EXCERPTED PASSAGE section start

The exercise price is $1.00 for each SHARE.
2. VESTING AND EXERCISABILITY.
This Option shall vest and become exercisable as follows:
2.1 RIGHT TO EXERCISE.
2.1.1 This Option shall be exercisable, in whole or in part,
commencing on the date thirty (30) days following the date of the
execution of this Option Agreement. If exercised in part, the balance of
this Option shall be exercisable at any time thereafter.
2.1.2 This Option may not be exercised for a fraction of a
Share.
2.1.3 In no event may this Option be exercised after the date of
expiration of the term of this Option as set forth in Section 7 below.

EXCERPTED PASSAGE section end
EXCERPTED DATA section start

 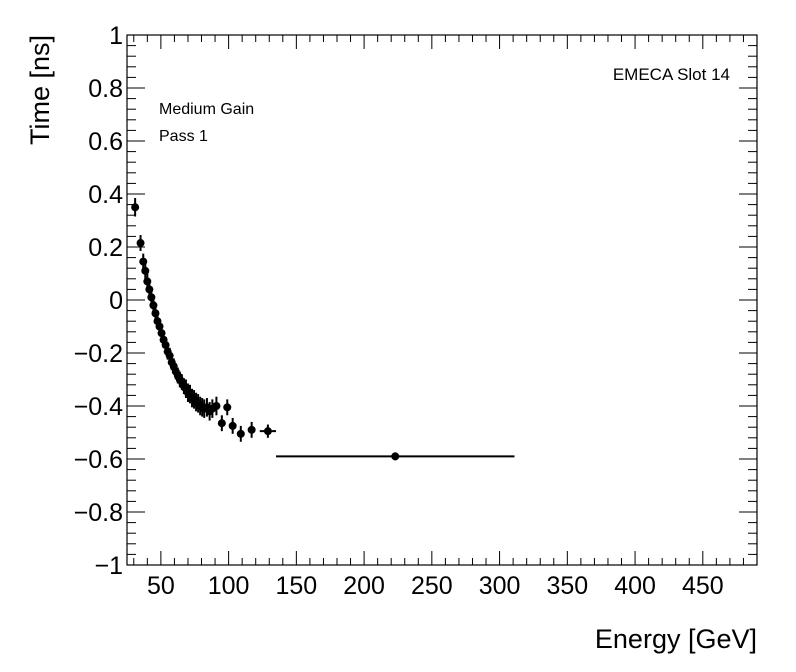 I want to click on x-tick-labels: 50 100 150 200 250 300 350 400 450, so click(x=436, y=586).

EXCERPTED DATA section end
EXCERPTED DATA section start

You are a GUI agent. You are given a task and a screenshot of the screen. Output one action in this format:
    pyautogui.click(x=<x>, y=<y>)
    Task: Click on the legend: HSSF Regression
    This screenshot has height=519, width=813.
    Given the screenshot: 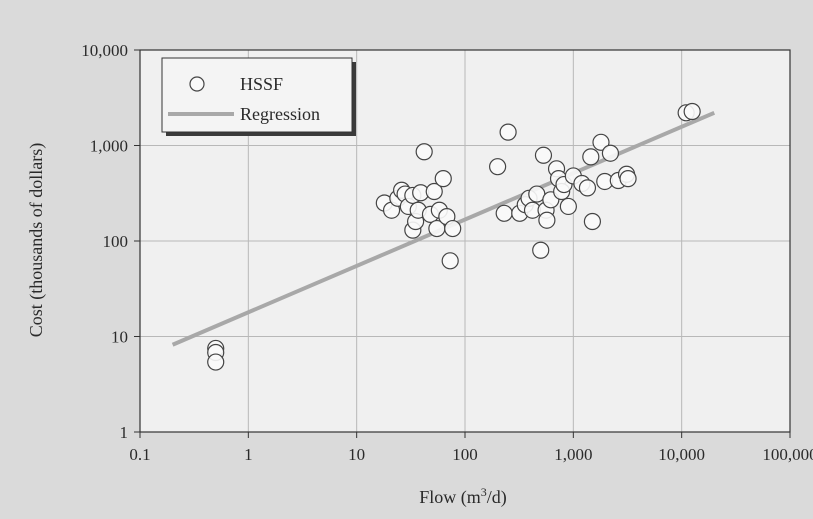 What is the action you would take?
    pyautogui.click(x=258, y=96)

EXCERPTED DATA section end

--- WHAT YOU SHOULD DO ---
Resume the stock option agreement passage, writing on from its last sentence.

--- EXERCISE RESPONSE ---
2.2 METHOD OF EXERCISE. This Option shall be exercisable by
written notice in the form attached hereto as EXHIBIT A which shall
state the election to exercise this Option, the number of Shares in
respect of which this Option is being exercised, and such other
representations and agreements as to Optionee's investment intent with
respect to such Shares as may be required by the ▇▇▇▇▇▇▇ Trust. Such
written notice shall be signed by Optionee (or by Optionee's beneficiary
or other person entitled to exercise this Option in the event of
Optionee's death under Section 8 of this Option Agreement) and shall be
delivered in person or by certified mail to the ▇▇▇▇▇▇▇ Trust. The
written notice shall be accompanied by payment of the exercise price.
This Option shall be deemed exercised upon receipt by the ▇▇▇▇▇▇▇ Trust
of such written notice accompanied by the exercise price.
No Shares will be issued pursuant to the exercise of this Option unless
and until there shall have been full compliance with all applicable requirements
of the Securities Act of 1933, as amended (whether by registration or
satisfaction of exemption conditions), all applicable laws, and all applicable
listing requirements of any national securities exchange or other market system
on which shares of the same class are then listed.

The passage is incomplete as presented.